Click “Run it anyway”:
|←||go left (moving disables flapping)|
|→||go right (moving disables flapping)|
|z, ↑||flap! (don’t hold too long, best to hold for about 0.3s at a time)|
|Backspace||Go to start screen|
|Enter||Go to Game Over|
This is a game I made as part of a class assignment in the summer of 2017. I wrote it in C using structs, pointers, etc. , running “bare metal” on the Game Boy Advance with no operating system.
While modern, or “high level” , languages have often “abstracted away” such nitty-gritty details of hardware through fancy software trickery, its still important to have an appreciation for how hardware works in order to write better and more efficient code.
Much like how pilots who train how to fly in a Cessna can have a better “aircraft feel” than those that train in simulators even when working with larger aircraft, a programmer can make costly algorithmic mistakes if he/she’s only worked with higher level languages and is not familiar with what’s happening “under the hood”, as others have noted +
I’ve worked mainly with Java in my computer science courses for data structures and algorithms and Python for AI, but I’ve also enjoyed the opportunity to write things such as linked lists, memory allocation, paging algorithms, etc. in C as part of my college curriculum.

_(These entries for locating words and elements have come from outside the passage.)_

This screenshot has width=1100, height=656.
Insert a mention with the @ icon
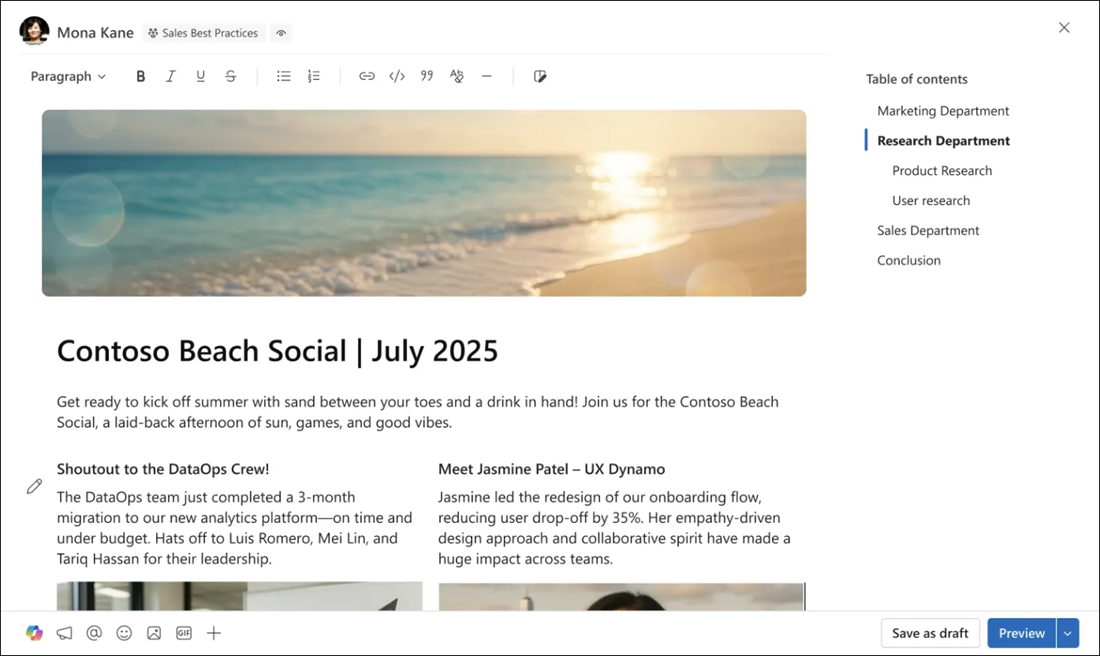tap(94, 633)
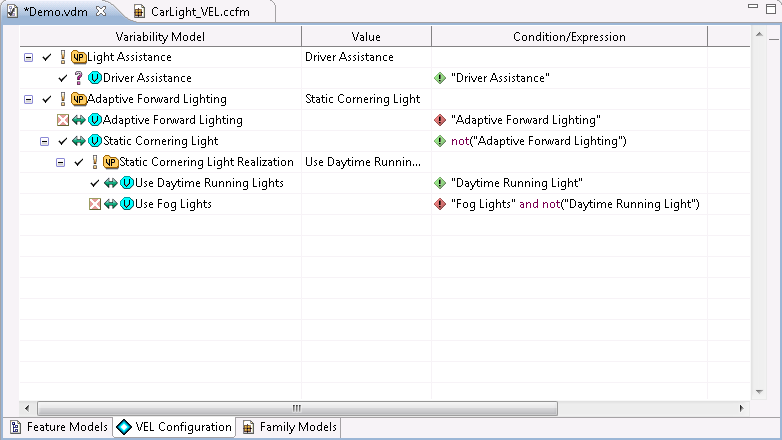Toggle the checkmark on Use Daytime Running Lights
This screenshot has height=440, width=782.
[x=95, y=183]
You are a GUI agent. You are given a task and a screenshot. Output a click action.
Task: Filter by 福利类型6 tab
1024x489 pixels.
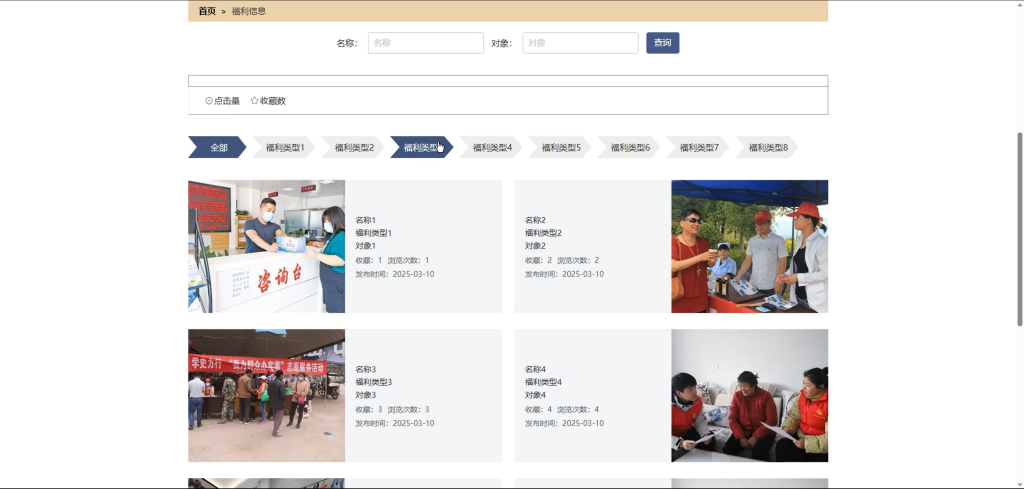[x=630, y=148]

I’ve also learned the fundamentals of computing working up to logic and circuits from the transistor level, to processor design and assembly language, to memory caching, instruction pipelining, etc. It’s much harder to keep track of the pointers, memory, and debugging with tools like valgrind when working with C, but it can ultimately be very rewarding to work at the lowest levels of computing for being able to write “go fast” code, as well as for practice and educational purposes.
Emerging languages like Rust are beginning to offer some of the speed advantages akin to C/C++, but the affordances the language offers to programmers makes it easier to write more complicated code with less memory safety mistakes, pointer issues, etc.
For instance, in the talk below, a poorly implemented data structure in Rust performed better than a well written one in C because the backing data structure implementations were able to be written with more complicated and performant algorithms.
Most of the display work is done through Mode 3 and Direct Memory Access (DMA) (for the image, background, etc) as per the scope of this assignment. This is much more demanding on the GBA than doing sprite-based graphics, so some performance considerations were made to keep the game running smoothly.
The vertical pipe obstacles are generated by DMA’ing a green pipe, and a trailing blue background color behind it constantly to keep the pipe moving to the left while “erasing” its previous position from the frame buffer in memory.
The score text is only drawn after every “screen wipe” by the pipes rather than every frame. The score text draws pixel-by-pixel and would have been too expensive to re-draw every frame without slowdown or complicated optimization.
Because the GBA doesn’t have native floating point capability (i.e. decimal numbers for movement speeds, etc.), the bird’s velocity is only updated on certain frames as to allow for a kind of “fractional” change in velocity over time. This means that gravity and velocity changes from movement input only “kick in” on certain frame intervals.
I definitely would have implemented input buffering of some kind (so that a “flap” button press could be registered at any time with a press, and will not keep adding to the velocity if held down) if I had more people play-test this before completion.